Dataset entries

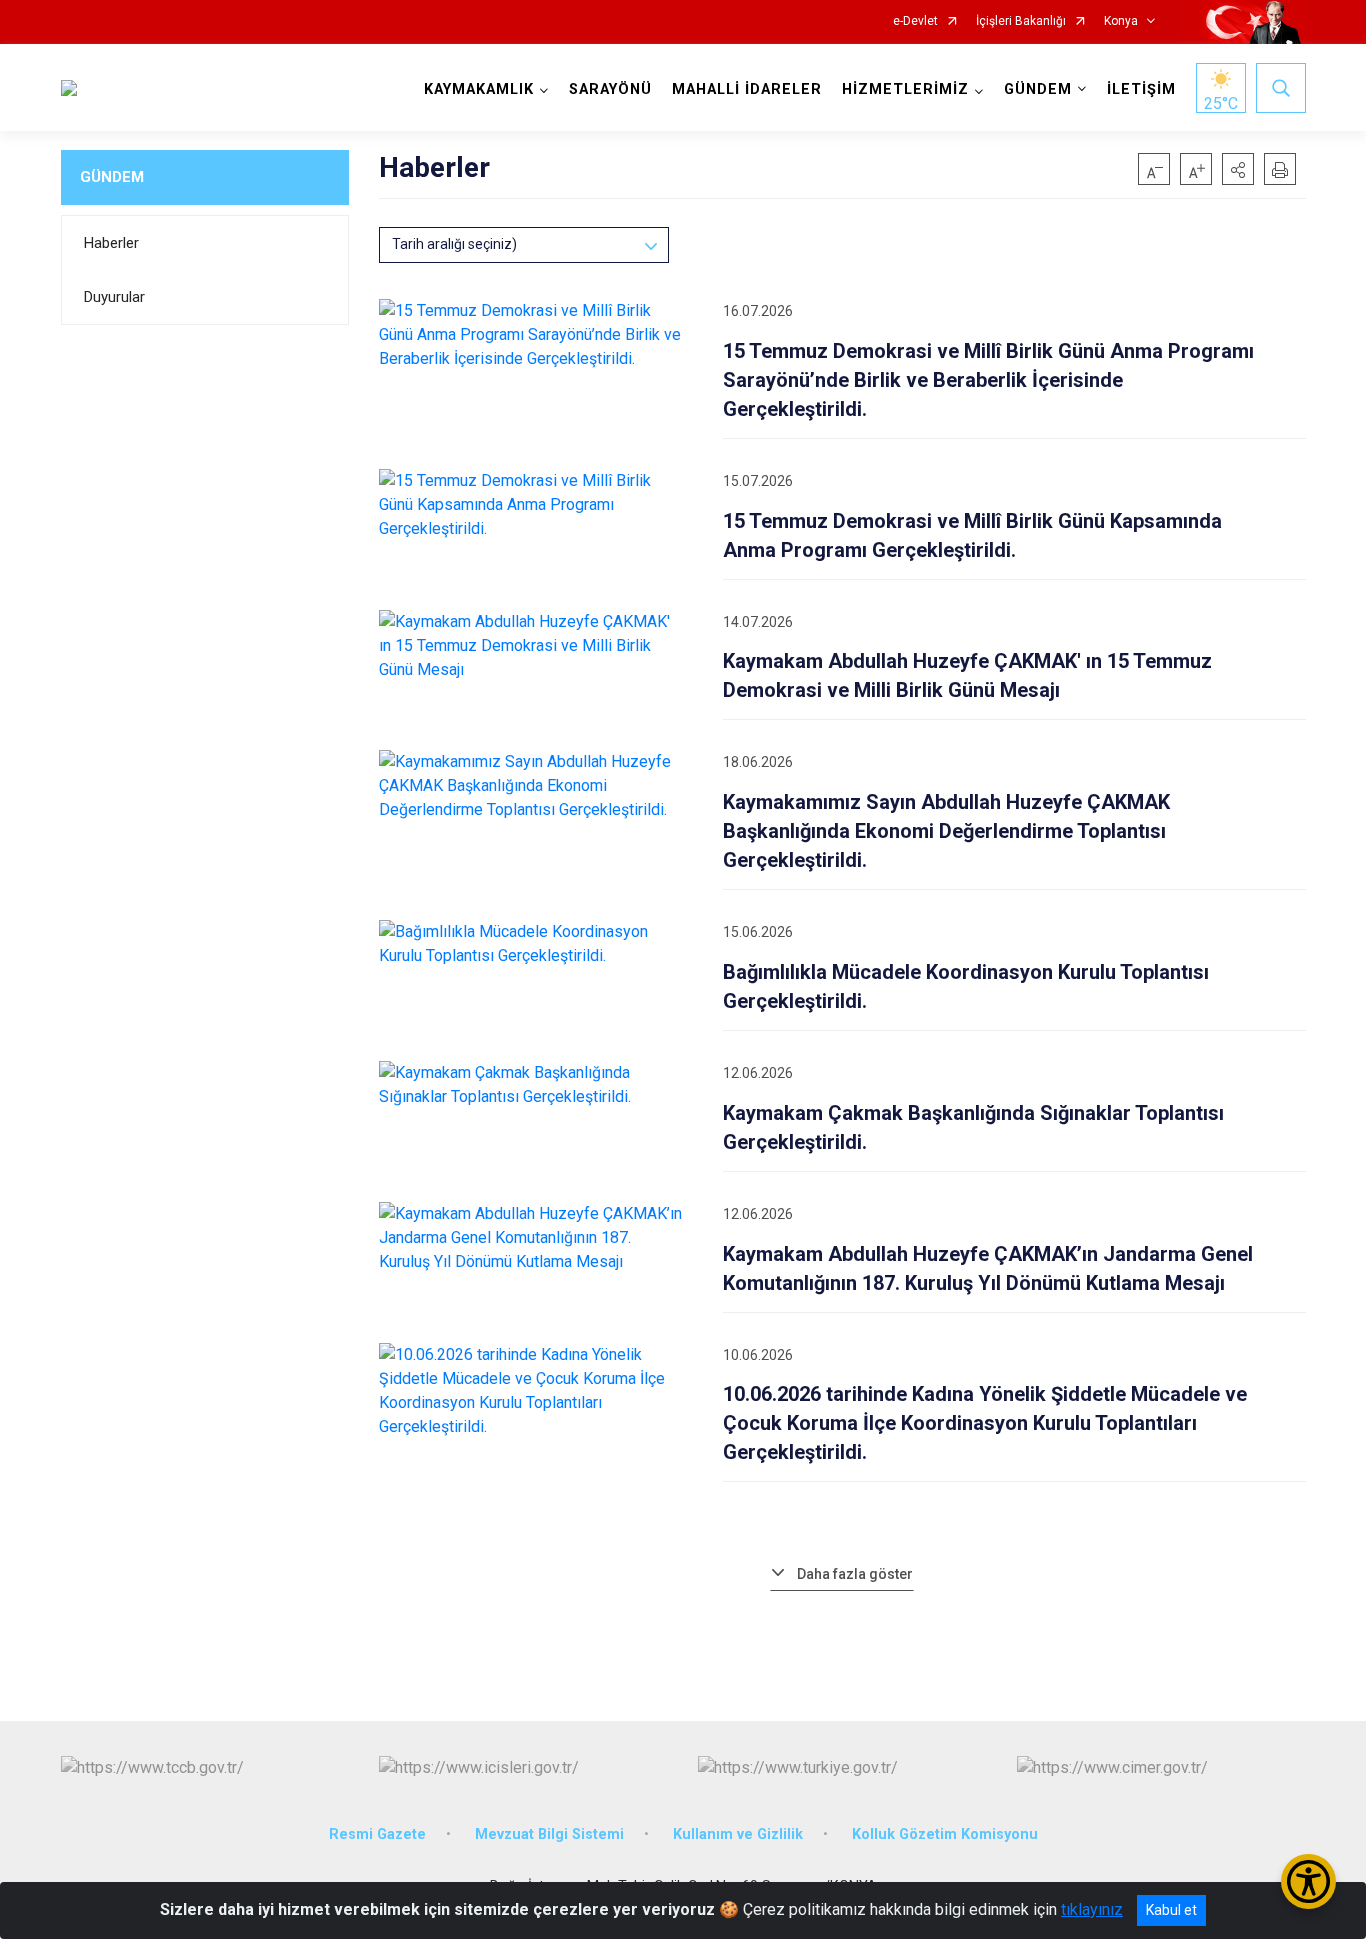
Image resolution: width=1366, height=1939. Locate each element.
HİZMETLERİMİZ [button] (905, 89)
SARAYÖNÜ (610, 89)
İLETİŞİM (1141, 89)
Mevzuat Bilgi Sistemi (549, 1834)
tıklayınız (1092, 1909)
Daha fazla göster (855, 1574)
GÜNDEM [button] (1038, 89)
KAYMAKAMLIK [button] (479, 89)
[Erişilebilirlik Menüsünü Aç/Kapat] (1308, 1881)
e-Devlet (915, 21)
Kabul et (1171, 1910)
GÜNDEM (112, 177)
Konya (1121, 21)
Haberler (111, 243)
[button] (1238, 169)
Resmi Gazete (377, 1834)
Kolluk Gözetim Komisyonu (945, 1834)
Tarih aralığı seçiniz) (454, 244)
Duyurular (114, 297)
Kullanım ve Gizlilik (738, 1834)
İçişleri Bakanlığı (1021, 21)
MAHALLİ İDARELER (747, 89)
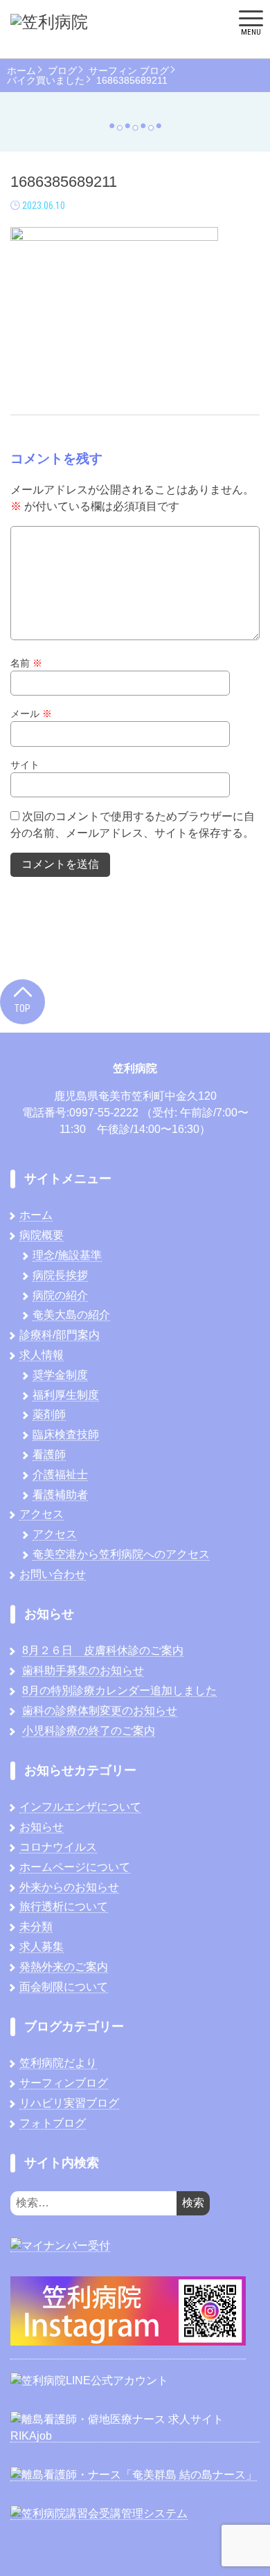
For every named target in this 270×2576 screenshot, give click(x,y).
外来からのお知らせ (69, 1887)
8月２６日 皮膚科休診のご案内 (102, 1650)
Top (22, 1008)
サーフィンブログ (63, 2083)
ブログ (62, 70)
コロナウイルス (58, 1847)
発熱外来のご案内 (63, 1966)
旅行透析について (63, 1906)
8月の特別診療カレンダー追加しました (119, 1690)
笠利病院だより (58, 2063)
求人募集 (41, 1946)
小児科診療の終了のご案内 (88, 1730)
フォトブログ (52, 2123)
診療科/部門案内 (59, 1335)
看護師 (49, 1454)
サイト (24, 764)
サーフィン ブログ (129, 70)
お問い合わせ (52, 1574)
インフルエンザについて (80, 1807)
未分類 (36, 1926)
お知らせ (41, 1827)
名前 (26, 663)
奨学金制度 (60, 1375)
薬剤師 (49, 1414)
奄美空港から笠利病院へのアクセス (121, 1554)
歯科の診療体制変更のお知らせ (99, 1710)
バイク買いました (45, 80)
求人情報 (41, 1355)
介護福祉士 (60, 1474)
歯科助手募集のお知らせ (83, 1670)
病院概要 (41, 1235)
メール (31, 713)
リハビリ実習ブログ (69, 2103)
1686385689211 (132, 80)
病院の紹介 (60, 1295)
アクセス (41, 1514)
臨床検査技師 (66, 1434)
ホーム (21, 70)
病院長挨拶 (60, 1275)
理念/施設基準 (67, 1255)
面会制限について (63, 1987)
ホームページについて (74, 1867)
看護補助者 (60, 1494)
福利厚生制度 (66, 1395)
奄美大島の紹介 (71, 1315)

◆ DIRECTIONS
Look above for the line containing "コロナウイルス (58, 1847)"; copy from it through the last line, exactly, and nothing more.

◆ EXPECTED ANSWER
コロナウイルス (58, 1847)
発熱外来のご案内 (63, 1966)
旅行透析について (63, 1906)
8月の特別診療カレンダー追加しました (119, 1690)
笠利病院だより (58, 2063)
求人募集 (41, 1946)
小児科診療の終了のご案内 (88, 1730)
フォトブログ (52, 2123)
診療科/部門案内 (59, 1335)
看護師 (49, 1454)
サイト (24, 764)
サーフィン ブログ (129, 70)
お問い合わせ (52, 1574)
インフルエンザについて (80, 1807)
未分類 (36, 1926)
お知らせ (41, 1827)
名前 (26, 663)
奨学金制度 (60, 1375)
薬剤師 (49, 1414)
奄美空港から笠利病院へのアクセス (121, 1554)
歯科の診療体制変更のお知らせ (99, 1710)
バイク買いました (45, 80)
求人情報 (41, 1355)
介護福祉士 (60, 1474)
歯科助手募集のお知らせ (83, 1670)
病院概要 (41, 1235)
メール (31, 713)
リハビリ実習ブログ (69, 2103)
1686385689211 (132, 80)
病院の紹介 (60, 1295)
アクセス (41, 1514)
臨床検査技師 (66, 1434)
ホーム (21, 70)
病院長挨拶 (60, 1275)
理念/施設基準 (67, 1255)
面会制限について (63, 1987)
ホームページについて (74, 1867)
看護補助者 (60, 1494)
福利厚生制度 (66, 1395)
奄美大島の紹介 (71, 1315)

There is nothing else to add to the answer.